[MRG+2] Allowing Gaussian process kernels on structured data - updated #15557

yhtang · 2019-11-07T00:03:59Z

This PR is a from-scratch refresh of #13954 (with all previous modifications incorporated) based on the latest master branch.

Made the Gaussian process regressor and classifier compatible with generic kernels on arbitrary data. Specifically:

Added a requires_vector_input property to all the built-in GP kernels in gaussian_process/kernels.py.
Added a GenericKernelMixin base classes to overload the requires_vector_input property for kernels that can work on structured and/or generic data.
Let the GP regressor and classifier use different check_array and check_X_y parameters for vector/generic input. I.e., do not force the X and Y array to be at least 2D and numeric if the kernel can operate on generic input. Updated docstrings accordingly.
Provided a minimal example of GP regression and classification using a sequence kernel on variable-length strings in plot_gpr_on_structured_data.py.

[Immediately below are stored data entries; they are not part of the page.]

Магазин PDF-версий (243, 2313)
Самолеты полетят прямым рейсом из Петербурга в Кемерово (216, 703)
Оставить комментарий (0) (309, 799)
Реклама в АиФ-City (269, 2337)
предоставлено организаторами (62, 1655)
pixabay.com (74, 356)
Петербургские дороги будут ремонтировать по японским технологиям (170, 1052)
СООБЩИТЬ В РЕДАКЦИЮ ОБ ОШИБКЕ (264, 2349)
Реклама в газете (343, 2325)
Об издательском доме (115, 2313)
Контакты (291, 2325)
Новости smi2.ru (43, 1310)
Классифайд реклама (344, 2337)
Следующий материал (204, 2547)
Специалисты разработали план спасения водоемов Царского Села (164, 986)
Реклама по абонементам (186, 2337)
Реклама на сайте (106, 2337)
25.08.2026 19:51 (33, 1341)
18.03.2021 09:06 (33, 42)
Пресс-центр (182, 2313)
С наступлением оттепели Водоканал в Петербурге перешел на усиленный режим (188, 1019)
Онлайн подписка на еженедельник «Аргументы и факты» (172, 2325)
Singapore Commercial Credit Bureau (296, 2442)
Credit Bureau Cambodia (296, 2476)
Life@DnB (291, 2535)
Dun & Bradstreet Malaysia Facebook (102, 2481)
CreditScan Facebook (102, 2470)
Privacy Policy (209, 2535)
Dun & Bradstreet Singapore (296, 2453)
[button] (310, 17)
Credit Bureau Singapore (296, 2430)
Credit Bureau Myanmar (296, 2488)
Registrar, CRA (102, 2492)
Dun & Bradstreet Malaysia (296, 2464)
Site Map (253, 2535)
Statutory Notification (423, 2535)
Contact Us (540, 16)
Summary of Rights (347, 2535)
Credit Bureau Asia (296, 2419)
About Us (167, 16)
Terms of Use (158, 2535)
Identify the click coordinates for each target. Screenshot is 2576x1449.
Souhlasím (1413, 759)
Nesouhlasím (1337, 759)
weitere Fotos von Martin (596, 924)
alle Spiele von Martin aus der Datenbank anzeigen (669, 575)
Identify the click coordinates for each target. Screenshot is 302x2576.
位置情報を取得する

…een kernels that operate on explicit feature vectors or structured objects.

updated corresponding tests

…n variable-length sequences

…base `Kernel` class. Removed `VectorKernelMixin` which is redundant in presence of a default `requires_vector_input()` method.

jnothman · 2019-11-07T07:39:44Z

Why do you regard this as WIP? What work remains other than review?

yhtang · 2019-11-07T07:41:02Z

Why do you regard this as WIP? What work remains other than review?

I have one more commit that updates the changelog that has not yet been pushed : ) Should be there in a few minutes.

jnothman

this is looking good to me

examples/gaussian_process/plot_gpr_on_structured_data.py

Co-Authored-By: Joel Nothman <joel.nothman@gmail.com>

yhtang · 2019-11-07T08:19:26Z

@jnothman How could I restart a failed pipeline caused by network error?

yhtang · 2019-11-07T21:36:42Z

@jnothman Could you please let me know the next steps to do?

jnothman · 2019-11-07T22:35:06Z

Await another reviewer... unfortunately, this may miss the cutoff for 0.22.

yhtang · 2019-11-08T00:03:54Z

Await another reviewer... unfortunately, this may miss the cutoff for 0.22.

I see... Do I need to update the PR name to MRG + 1 etc.?
Thanks very much anyway!

TomDLT

Only nitpicks, thanks for this nice contribution !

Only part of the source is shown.